I brought the furnace up again in winter of 2016, made a bunch of material for casting (cullet, cane, shard, billet), and finished some additional testing on the batch and color compatibility. I’ll post some notes about compatibility separately. In short, its possible to melt batch glass with very little variation in compatibility from batch to batch, provided that the formula doesn’t deviate.
Compatibility is assessed qualitatively, with polarized light. Typically, I’ll make a cookie (a disk) from two samples of cullet by melting them together in the glory hole, being careful not to swirl them. After annealing, I look at their interface under polarized light for evidence of stress.
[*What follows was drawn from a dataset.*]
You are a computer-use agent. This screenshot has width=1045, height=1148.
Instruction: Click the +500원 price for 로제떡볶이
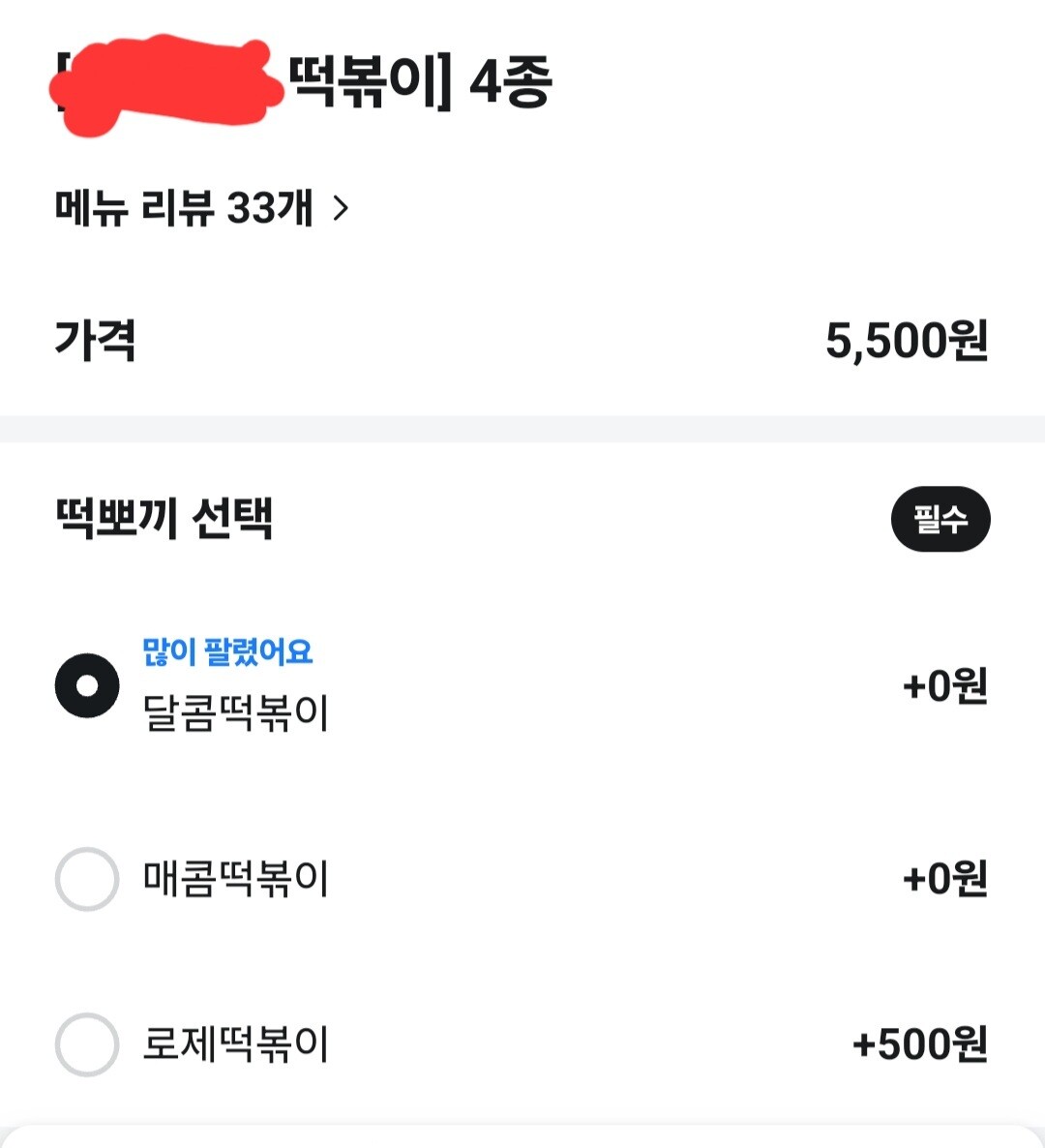click(x=919, y=1044)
This method is quick, efficient, and reproducible.
I also further reduced the fining agent to 0.02%, and found a practical threshold of around 0.01%. However, a formula without any fining agents may yet be realized. The seeds are very small, and tend to disappear over the course a day, which is completely acceptable for my needs. The formula was adjusted slightly to eliminate one of its more minor components, with no noticeable effect on compatibility or other practical characteristics (melt profile, working time, annealing profile, etc).
I’ve long had a hunch that a melt “ages” over time. I did not find this to be the case however, at least over the course of a week. Samples from the first day were highly compatible with samples from the last, and indistinguishable. The cords at the very bottom of the pot likely arise from its slow and steady dissolution. I’ve started scooping the last 8 – 10 kg of glass out before each new batch cycle, as it does affect slightly affect the new melt.
I love this glass, the formula, and the lack of variation. I love the fact that I can make it inexpensively and consistently, and that I’m not reliant on glass companies to manufacture it for me. I can hardly wait to kilncast a bunch of stuff with it over coming months.